PS, that garbage is the BOM

1 Like

Ah, I had the http request node set to its default utf-8 encoding. Nice catch! So @garryadkins, see Steve's example for the cleanest solution unless you already got it working.

It's surprised me how much JavaScript I've learned from this forum even after using it for both work and personal projects for 5-6 years.
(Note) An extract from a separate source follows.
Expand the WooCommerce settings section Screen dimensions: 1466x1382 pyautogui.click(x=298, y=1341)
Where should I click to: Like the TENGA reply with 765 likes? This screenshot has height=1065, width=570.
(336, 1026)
In the type of work I've done I've never encountered the need for bit operations or character conversion for example.

2 Likes

TBH, the solution should really check the BOM for endianess

e.g.

  • a BOM of 0xFE 0xFF indicates big endian (so should call .toString("utf16be")
  • a BOM of 0xFF 0xFE indicates little endian (so should call .toString("utf16le")

Now i feel the question is, should the HTTP Request node support a kinda auto string mode for detecting UTF8, UTF16be/le (by detecting the presence+value of a BOM)? Or should the XML node detect the BOM and parse the string accordingly? Or should we just handle it when encountered?

@dceejay any thoughts?

This worked perfect for me. Set the request to binary, change the encoding to utf16 with your line of code and BOOM. Worked perfect.

Thanks!
-Garry

Well (my thoughts given 2 minute read time) - this is the first time (I can recall) that it has come up in 5 years... (for http node - have seen it for file node), so not keen on adding an option to support it manually, but if autodetect can be seamless and not cause further issues then yes I'd vote for that.

1 Like

This topic was automatically closed 14 days after the last reply. New replies are no longer allowed.